Task statement: Rewrite each line of the rows below as an item in a numbered list, skipping blank lines. Leave the pictures out of the list.

[Page and screen pointing data]
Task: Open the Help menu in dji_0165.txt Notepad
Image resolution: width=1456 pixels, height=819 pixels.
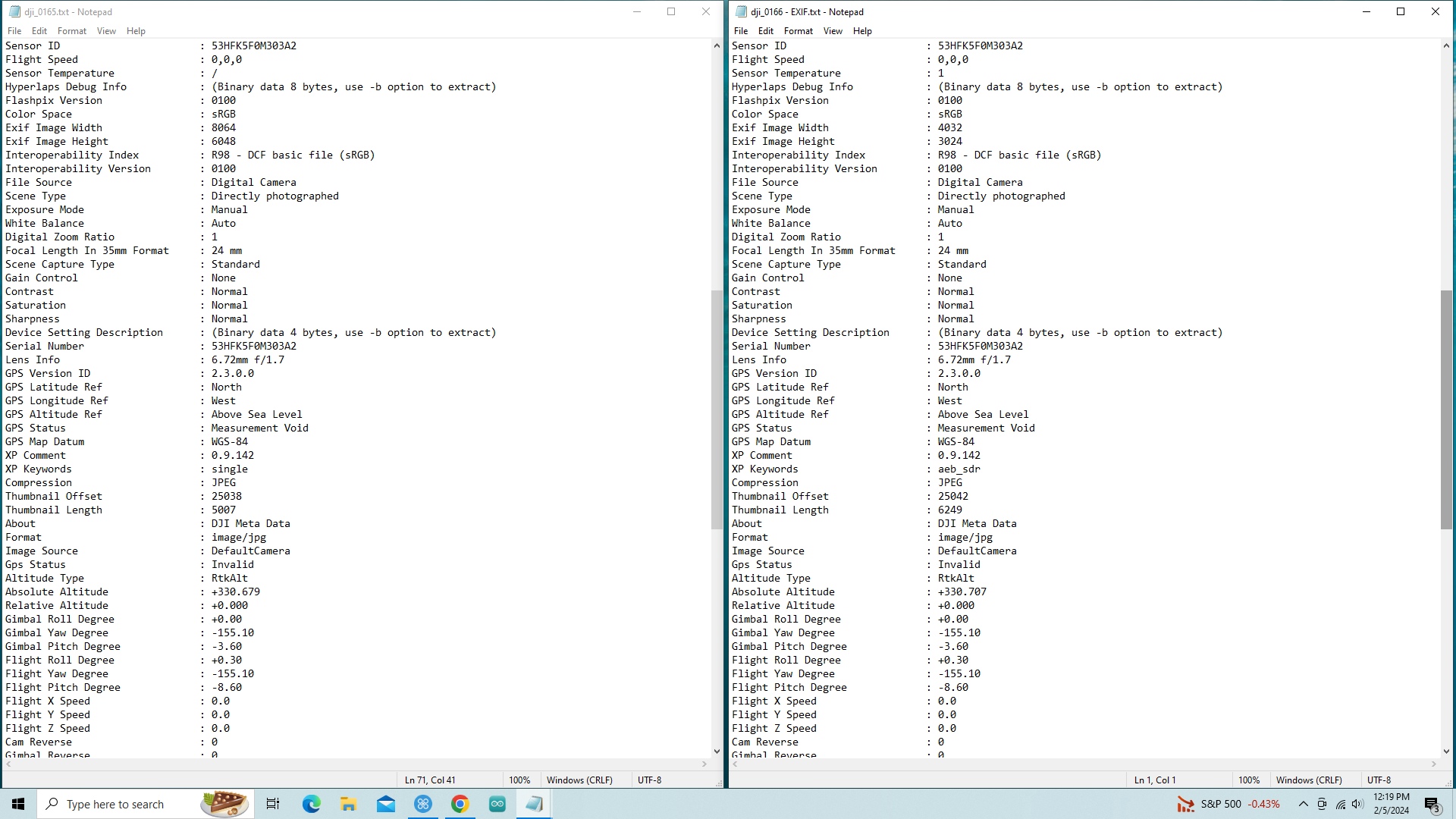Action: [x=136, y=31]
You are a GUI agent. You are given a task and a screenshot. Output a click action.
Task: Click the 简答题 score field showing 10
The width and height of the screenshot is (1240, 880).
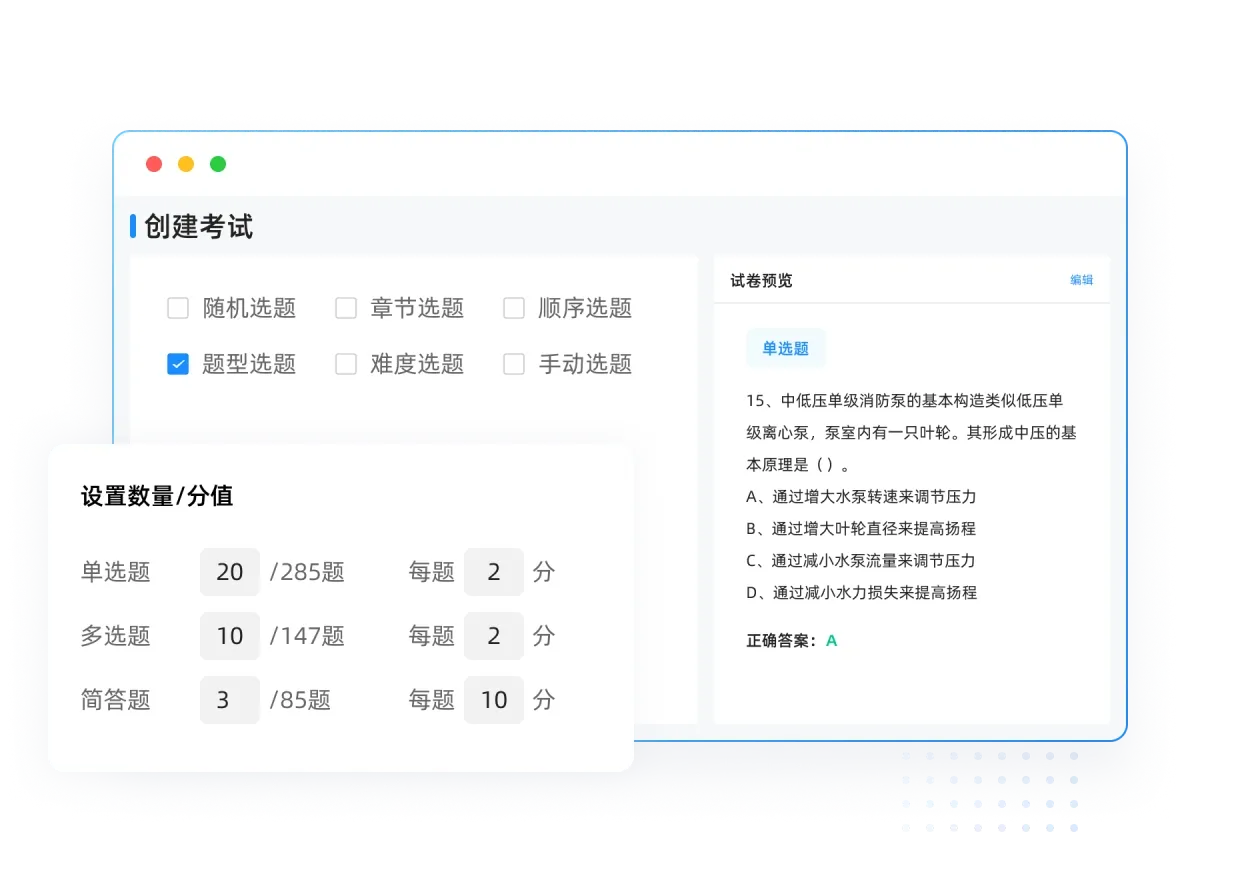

The reply:
1. Task: Open the Help menu in dji_0165.txt Notepad
2. Image resolution: width=1456 pixels, height=819 pixels.
3. Action: [x=136, y=31]
4. You are a GUI agent. You are given a task and a screenshot. Output a click action.
5. Task: Click the 简答题 score field showing 10
6. The width and height of the screenshot is (1240, 880).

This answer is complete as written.